Now let us give a flavour of the Linear Algebra operations provided by
NumPy. Note that some of these operations is provided in the module
``numpy.linalg``.

**Transpose**.

The transpose operation flips a matrix along the diagonal. For an
example matrix :math:`A`,

.. math::


   A = \begin{pmatrix}
   1 & 2  \\
   3 & 4  
   \end{pmatrix}

its transpose is the following:

.. math::


   A^T = \begin{pmatrix}
   1 & 3 \\
   2 & 4  \\
   \end{pmatrix}

In NumPy, the transpose of a matrix can be easily accessed by accessing
its ``.T`` member variable or by calling its ``.transpose()`` member
function:

.. code:: python

   >>> A
   array([[1, 2],
          [3, 4]])
   >>> A.T
   array([[1, 3],
          [2, 4]])
   >>> A
   array([[1, 2],
          [3, 4]])

Note that ``.T`` is simply a member variable of the array object and is
not defined as an operation. Try finding the transpose of ``A`` with
``A.transpose()`` and see that you obtain the expected result. Note also
that the transpose operation does not change the original array.

**Inverse**.

The inverse of an :math:`n\times n` matrix :math:`A` is an
:math:`n\times n` matrix :math:`A^{-1}` that yields an :math:`n\times n`
identity matrix :math:`I` when multiplied:

.. math::


   A \times A^{-1} = I.

In NumPy, we can use ``np.linalg.inv(<array>)`` to find the inverse of a
square array. Here is an example:

.. code:: python

   >>> A
   array([[1, 2],
          [3, 4]])
   >>> A_inv = np.linalg.inv(A)
   >>> A_inv
   array([[-2. ,  1. ],
          [ 1.5, -0.5]])

Let us check whether the inverse was correctly calculated:

.. code:: python

   >>> np.matmul(A, A_inv)
   array([[1.0000000e+00, 0.0000000e+00],
          [8.8817842e-16, 1.0000000e+00]])

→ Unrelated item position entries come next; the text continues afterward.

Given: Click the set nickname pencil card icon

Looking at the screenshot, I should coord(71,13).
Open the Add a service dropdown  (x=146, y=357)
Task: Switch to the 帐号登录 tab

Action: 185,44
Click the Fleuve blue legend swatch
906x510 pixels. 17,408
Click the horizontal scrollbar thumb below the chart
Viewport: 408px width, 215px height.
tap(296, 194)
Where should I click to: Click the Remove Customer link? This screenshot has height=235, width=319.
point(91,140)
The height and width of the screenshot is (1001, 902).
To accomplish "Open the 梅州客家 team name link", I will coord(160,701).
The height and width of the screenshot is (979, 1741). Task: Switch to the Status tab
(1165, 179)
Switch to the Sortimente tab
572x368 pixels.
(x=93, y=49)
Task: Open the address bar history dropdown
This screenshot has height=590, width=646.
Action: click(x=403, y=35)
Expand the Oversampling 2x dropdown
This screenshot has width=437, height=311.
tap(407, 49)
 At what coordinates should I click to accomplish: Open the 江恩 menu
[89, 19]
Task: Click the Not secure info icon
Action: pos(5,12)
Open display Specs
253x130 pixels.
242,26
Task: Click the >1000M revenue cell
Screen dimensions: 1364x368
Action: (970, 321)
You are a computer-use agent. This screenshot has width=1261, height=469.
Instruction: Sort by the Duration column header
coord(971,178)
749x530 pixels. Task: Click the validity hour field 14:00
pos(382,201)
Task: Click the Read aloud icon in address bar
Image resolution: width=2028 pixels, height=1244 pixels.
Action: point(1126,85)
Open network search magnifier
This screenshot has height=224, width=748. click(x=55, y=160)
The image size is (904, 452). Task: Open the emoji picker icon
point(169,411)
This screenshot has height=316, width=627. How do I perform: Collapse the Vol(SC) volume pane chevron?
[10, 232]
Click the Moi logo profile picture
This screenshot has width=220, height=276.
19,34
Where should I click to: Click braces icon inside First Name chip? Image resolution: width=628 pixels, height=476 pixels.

which is the identity matrix (:math:`I`) except for some rounding error
at index :math:`(1,0)` owing to floating point approximation. However,
as we have seen in Chapter 2, while writing our programs, we should
compare numbers such that ``8.8817842e-16`` can be considered to be
equal to zero.

**Determinant, norm, rank, condition number, trace**

While working with matrices, we often require the following properties
which can be easily calculated. For the sake of brevity and to keep the
focus, we will omit their explanations:

=========================================== ============================
Matrix Property                             How to Calculate with NumPy
=========================================== ============================
Determinant (:math:`|A|` or :math:`det(A)`) ``np.linalg.det(A)``
Norm (:math:`||A||`)                        ``np.linalg.norm(A)``
Rank (:math:`rank(A)`)                      ``np.linalg.matrix_rank(A)``
Condition number (:math:`\kappa(A)`)        ``np.linalg.cond(A)``
Trace (:math:`tr(A)`)                       ``np.trace(A)``
=========================================== ============================

**Dot Product, Inner Product, Outer Product, Matrix Multiplication**

The product of two matrices can be calculated in different ways:

-  ``np.dot(a, b)``: For vectors (1D arrays), this is equivalent to the
   dot product (i.e. :math:`\sum_i \mathbf{a}_i \times \mathbf{b}_i` for
   two vectors :math:`\mathbf{a}` and :math:`\mathbf{b}`). For 2D arrays
   and arrays with more dimensions, the result is matrix multiplication.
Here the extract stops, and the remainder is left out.